## EXTRAIT À LIRE
+-------+
Le sénateur Kroft: J'aimerais poser une autre question au sujet de la loi Sarbanes-Oxley, car vous semblez avoir adopté cette loi de façon générale. On s'inquiète que les dispositions de la loi Sarbanes-Oxley seraient passablement dispendieuses pour les entreprises plus petites. Le soi-disant argument d'une taille unique; qu'en pensez-vous?

[Français]

M. Belzile: Il est vrai que l'application intégrale de la loi américaine pour les entreprises de plus petite taille — c'est l'argument est souvent avancé au Canada — coûte très cher. Je crois que l'on pourrait peut-être ouvrir les entreprises de petite taille. Toutefois, pour la majorité des entreprises, nous avons fait des représentations auprès des entreprises. C'est notre rôle. Nous avons fait 820 propositions depuis cinq ans. La plupart des éléments ont été présentés sous forme de propositions aux assemblées des actionnaires.
+-------+
## DONNÉES FOURNIES
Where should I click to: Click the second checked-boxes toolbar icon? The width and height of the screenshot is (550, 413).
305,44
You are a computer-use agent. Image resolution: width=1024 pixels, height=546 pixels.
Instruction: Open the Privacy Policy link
+-------+
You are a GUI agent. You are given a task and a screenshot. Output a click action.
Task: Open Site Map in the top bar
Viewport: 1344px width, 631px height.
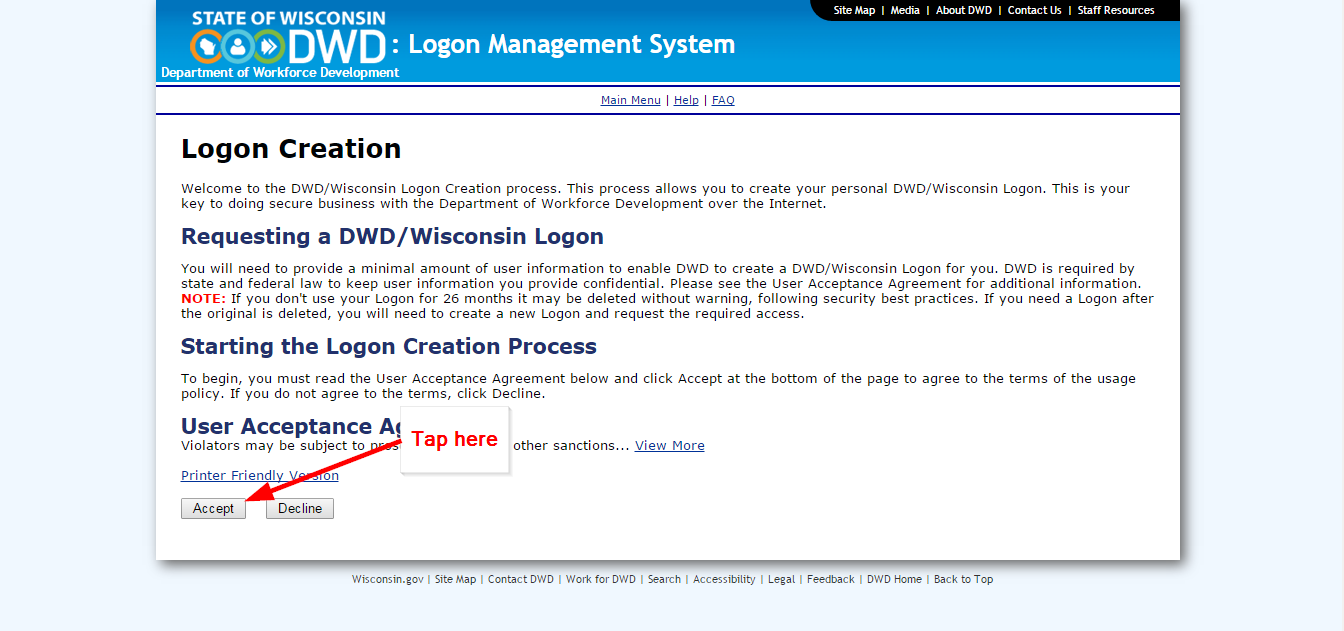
+-------+
## TÂCHES
a - Recopiez fidèlement le passage de l'extrait sur la loi Sarbanes-Oxley qui commence aux mots « M. Belzile: Il » et s'arrête après « assemblées des actionnaires. ».
b - Prolongez l'extrait sur la loi Sarbanes-Oxley en reprenant juste après sa dernière phrase.

## RÉPONSES
a -
M. Belzile: Il est vrai que l'application intégrale de la loi américaine pour les entreprises de plus petite taille — c'est l'argument est souvent avancé au Canada — coûte très cher. Je crois que l'on pourrait peut-être ouvrir les entreprises de petite taille. Toutefois, pour la majorité des entreprises, nous avons fait des représentations auprès des entreprises. C'est notre rôle. Nous avons fait 820 propositions depuis cinq ans. La plupart des éléments ont été présentés sous forme de propositions aux assemblées des actionnaires.

b -
Dans le cas de la loi américaine, elle prévoit des pénalités beaucoup plus fortes pour les contrevenants. Que ce soit une petite ou une grande entreprise, elle devrait être soumise à la même loi ou à la même rigidité face aux principes d'honnêteté. Nous sommes aussi d'accord que les autorités canadiennes augmentent les pénalités pour entreprises qui sont délinquantes.

On parle beaucoup de coûts additionnels pour les entreprises. On demande aux entreprises d'améliorer leur système de gestion interne, de certifier personnellement les états financiers, ce qui peut amener des coûts additionnels. Mais je crois que le prix à payer en vaut la chandelle, compte tenu des scandales qu'on a connus aux États-Unis.

[Traduction]

Le sénateur Kroft: Que pensez-vous d'avoir des administrateurs extérieurs pour les entreprises plus petites? Il y a plusieurs règles qui régissent l'exigence d'administrateurs extérieurs.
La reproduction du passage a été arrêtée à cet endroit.